En una comparecencia de casi dos horas de palabra atropellada y prolija, atribuyó los males internos a las potencias mundiales y, por consiguiente, se declaró impotente para contener los efectos negativos de la pandemia, de los trastornos experimentados por la producción y la cadena de suministros, de la inflación y de la guerra. Es cierto que el origen de esas crisis está fuera de su control, pero también es verdad que, excepto la última, las demás tienen al menos dos años de castigar a la gente sin que él haya hecho algo para suavizar su impacto. Excepto la pandemia, y solo al comienzo, Bukele se ha desentendido de todas ellas. Solo se ha interesado en el bitcóin. Su posición actual es débil. La gente resiente cada vez más las consecuencias de esas crisis. Tal vez por eso dedicó casi una hora a recorrer los noticieros internacionales que informaron sobre ellas. Quizás dudoso de su credibilidad, no se atrevió a hablar por sí mismo. Bukele asumió el papel de presentador de noticias y convirtió su comparecencia en noticiero de radio y televisión para declararse una víctima más de las potencias.
Si Estados Unidos acudió a Venezuela a causa del petróleo y si la Unión Europea se niega a prescindir del suministro de gas ruso, mucho menos margen de maniobra tiene el presidente de El Salvador. Dicho esto, Bukele anunció once medidas económicas, cuya eficacia es muy relativa. Suprimió algunos impuestos a los derivados del petróleo, liberó de aranceles la import1ación de bienes cuyo arancel ya es cero y pretende controlar los precios de algunos bienes básicos. El farragoso énfasis en el costo de estas medidas le sirvió para subrayar su papel de víctima de circunstancias externas.

• _Extractos de datos_:
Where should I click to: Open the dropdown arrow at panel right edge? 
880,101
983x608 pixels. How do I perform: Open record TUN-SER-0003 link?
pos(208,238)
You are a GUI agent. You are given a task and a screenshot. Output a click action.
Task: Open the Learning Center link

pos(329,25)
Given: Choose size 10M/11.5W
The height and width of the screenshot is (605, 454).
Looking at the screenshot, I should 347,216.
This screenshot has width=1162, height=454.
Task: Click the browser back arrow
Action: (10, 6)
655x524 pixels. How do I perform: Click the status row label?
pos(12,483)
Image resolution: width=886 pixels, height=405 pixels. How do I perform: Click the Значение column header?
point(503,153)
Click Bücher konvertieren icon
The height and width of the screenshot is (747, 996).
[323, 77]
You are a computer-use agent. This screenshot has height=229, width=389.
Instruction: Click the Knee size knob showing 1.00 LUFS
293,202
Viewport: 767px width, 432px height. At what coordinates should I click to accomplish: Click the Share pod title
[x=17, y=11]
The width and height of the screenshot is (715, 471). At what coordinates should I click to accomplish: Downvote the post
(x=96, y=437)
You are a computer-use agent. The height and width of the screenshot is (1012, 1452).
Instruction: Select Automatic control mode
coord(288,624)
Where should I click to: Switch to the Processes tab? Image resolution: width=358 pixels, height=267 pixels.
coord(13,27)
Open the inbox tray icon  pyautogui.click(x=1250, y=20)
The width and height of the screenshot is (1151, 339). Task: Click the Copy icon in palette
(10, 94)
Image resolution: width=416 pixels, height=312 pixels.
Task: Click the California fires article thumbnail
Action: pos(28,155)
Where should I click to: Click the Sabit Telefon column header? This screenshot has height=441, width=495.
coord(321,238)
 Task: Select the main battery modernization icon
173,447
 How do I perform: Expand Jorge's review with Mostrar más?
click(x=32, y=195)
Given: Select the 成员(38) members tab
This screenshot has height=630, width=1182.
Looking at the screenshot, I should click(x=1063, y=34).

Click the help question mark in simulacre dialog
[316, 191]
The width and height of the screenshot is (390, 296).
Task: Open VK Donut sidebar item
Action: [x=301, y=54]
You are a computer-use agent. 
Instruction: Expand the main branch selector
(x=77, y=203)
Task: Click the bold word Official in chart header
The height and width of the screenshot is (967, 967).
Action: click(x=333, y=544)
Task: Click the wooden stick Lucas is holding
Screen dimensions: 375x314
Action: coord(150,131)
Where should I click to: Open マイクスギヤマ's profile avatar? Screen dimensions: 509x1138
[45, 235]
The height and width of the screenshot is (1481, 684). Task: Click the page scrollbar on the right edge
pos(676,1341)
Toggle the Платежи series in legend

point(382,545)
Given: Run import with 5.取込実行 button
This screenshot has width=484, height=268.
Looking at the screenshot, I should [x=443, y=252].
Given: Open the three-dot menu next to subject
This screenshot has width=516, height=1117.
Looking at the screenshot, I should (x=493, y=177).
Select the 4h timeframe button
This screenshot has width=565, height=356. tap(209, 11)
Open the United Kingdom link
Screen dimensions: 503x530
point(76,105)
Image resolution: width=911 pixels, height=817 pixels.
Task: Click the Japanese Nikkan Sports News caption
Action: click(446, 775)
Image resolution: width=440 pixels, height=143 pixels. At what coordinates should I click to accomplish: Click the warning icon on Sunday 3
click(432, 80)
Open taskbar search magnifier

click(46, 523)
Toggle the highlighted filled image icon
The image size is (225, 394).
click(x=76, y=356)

• _Problema a resolver_:
Prosigue el texto sobre la comparecencia de Bukele a partir de su última oración.

• _Respuesta del ejercicio_:
Contrario a su liberalismo decimonónico, Bukele insistió en intervenir en el mercado para controlar los precios y contener la inflación. Ordenó desplegar inspectores, policías y soldados en puntos estratégicos y aumentar las sanciones a los rebeldes. A primera vista, convence. Pero la tarea es inasequible, porque no tiene capacidad para intervenir en la economía de esa manera. No lo hizo antes y no lo hará ahora. El despliegue de estos primeros días no es universalizable ni sostenible a mediano plazo. El caos generado a raíz de la captura de un connotado busero y de la confiscación de sus vehículos augura el fracaso del plan. La improvisada operación presidencial y su torpe ejecución han generado más descontento que satisfacción en la población. Endurecer las sanciones es ineficaz, porque no hay agente que identifique a los infractores. Asistimos a acciones demostrativas de una voluntad presidencial que se agota en su demostración.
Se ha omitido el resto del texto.